# Hypothesis Testing - part 2

As stated in the 1st part, this notebook will deal with the definition and exemplification of A/B testing, crucial in day-to-day business operations, as well as Hypothesis Testing sensitivity. We will explore concepts such as Minimum Detectable Effect, CUPED, CUPAC and other metric analysis techninques useful in A/B testing and data-driven decision making.

## Index:

1. [A/B Testing](#1-ab-testing)
2. [Minimum Detectable Effect](#2-minimum-detectable-effect-mde)
3. [Improving Test sensibility](#3-improving-testing-sensitivity)
   1. [CUPED & CUPAC](#31-cuped-controlled-experiment-using-pre-experiment-data-and-cupac-controlled-experiment-using-pre-assignment-covariates)
   2. [Delta method and Ratio Metrics](#32-metric-analytics-delta-method-and-ration-metrics)
4. [Extra Resources](#4-extra-resources)


**Libraries used:**

In [1]:
import numpy as np
import pandas as pd
import matplotlib.pyplot as plt
import seaborn as sns
import scipy.stats as stats

## 1. A/B Testing

A/B testing is a form of two-sample (in this case) Z-Test, since it is normally used used to compare two versions of a product, website, ad, or feature to determine which one performs better (and therefore sample sizes are ussually large).
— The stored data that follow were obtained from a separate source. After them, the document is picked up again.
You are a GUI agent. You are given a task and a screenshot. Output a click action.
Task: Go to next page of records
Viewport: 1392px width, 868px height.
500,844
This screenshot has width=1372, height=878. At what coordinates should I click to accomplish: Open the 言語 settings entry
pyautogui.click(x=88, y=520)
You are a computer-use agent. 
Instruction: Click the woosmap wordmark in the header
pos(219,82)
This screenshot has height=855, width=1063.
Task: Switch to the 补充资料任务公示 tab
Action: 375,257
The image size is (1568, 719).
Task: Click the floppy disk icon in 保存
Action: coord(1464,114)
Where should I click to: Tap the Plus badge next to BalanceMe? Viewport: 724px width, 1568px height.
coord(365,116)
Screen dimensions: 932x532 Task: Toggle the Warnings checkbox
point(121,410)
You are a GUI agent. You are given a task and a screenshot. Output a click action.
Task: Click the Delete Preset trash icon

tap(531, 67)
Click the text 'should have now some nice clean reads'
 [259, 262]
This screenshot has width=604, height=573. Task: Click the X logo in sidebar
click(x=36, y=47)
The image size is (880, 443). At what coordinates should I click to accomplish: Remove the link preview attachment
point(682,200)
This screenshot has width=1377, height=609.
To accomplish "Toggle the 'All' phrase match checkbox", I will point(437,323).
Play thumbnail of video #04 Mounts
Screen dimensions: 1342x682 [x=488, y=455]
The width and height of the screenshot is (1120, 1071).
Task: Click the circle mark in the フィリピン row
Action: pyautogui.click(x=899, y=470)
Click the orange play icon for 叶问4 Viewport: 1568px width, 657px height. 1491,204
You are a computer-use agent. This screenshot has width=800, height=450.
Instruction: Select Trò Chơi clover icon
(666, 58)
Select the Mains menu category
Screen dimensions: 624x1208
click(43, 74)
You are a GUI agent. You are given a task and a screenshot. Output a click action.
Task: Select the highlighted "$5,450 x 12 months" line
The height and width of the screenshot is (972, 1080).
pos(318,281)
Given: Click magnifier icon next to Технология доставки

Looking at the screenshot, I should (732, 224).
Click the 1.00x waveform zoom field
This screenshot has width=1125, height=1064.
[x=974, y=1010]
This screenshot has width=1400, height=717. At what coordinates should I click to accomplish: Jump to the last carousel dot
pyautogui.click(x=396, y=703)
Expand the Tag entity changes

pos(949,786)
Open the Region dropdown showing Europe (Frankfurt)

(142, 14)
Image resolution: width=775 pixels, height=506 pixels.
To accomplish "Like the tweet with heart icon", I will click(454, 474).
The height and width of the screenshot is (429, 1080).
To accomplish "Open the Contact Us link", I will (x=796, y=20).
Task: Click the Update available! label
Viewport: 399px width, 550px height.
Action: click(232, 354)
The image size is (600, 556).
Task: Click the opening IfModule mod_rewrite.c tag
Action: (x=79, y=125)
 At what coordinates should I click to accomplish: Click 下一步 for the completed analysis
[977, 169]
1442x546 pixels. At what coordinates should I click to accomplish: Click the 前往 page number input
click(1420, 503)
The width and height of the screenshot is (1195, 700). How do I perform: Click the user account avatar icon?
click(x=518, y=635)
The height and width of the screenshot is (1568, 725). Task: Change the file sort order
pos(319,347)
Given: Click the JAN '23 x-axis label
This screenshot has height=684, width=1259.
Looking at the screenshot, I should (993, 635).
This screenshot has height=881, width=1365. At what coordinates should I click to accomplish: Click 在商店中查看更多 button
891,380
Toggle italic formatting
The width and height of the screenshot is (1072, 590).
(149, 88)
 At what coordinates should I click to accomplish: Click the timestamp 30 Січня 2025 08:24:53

It is widely used in marketing, UX design, and product optimization. 

We essentially compare Group A (control group), which is the baseline, and Group B, which is the modified version. Usually there is a division of users between the 2 groups randomly to avoid bias and then proceed with the collection of data and the conduction of this test. Metrics collected to use in this test include, for example:

- Conversion Rate (CR): Percentage of users completing a desired action.
- Click-Through Rate (CTR): Percentage of users who clicked on a link.
- Bounce Rate: Percentage of users who leave without engaging.
- Revenue per User: How much revenue is generated per visitor.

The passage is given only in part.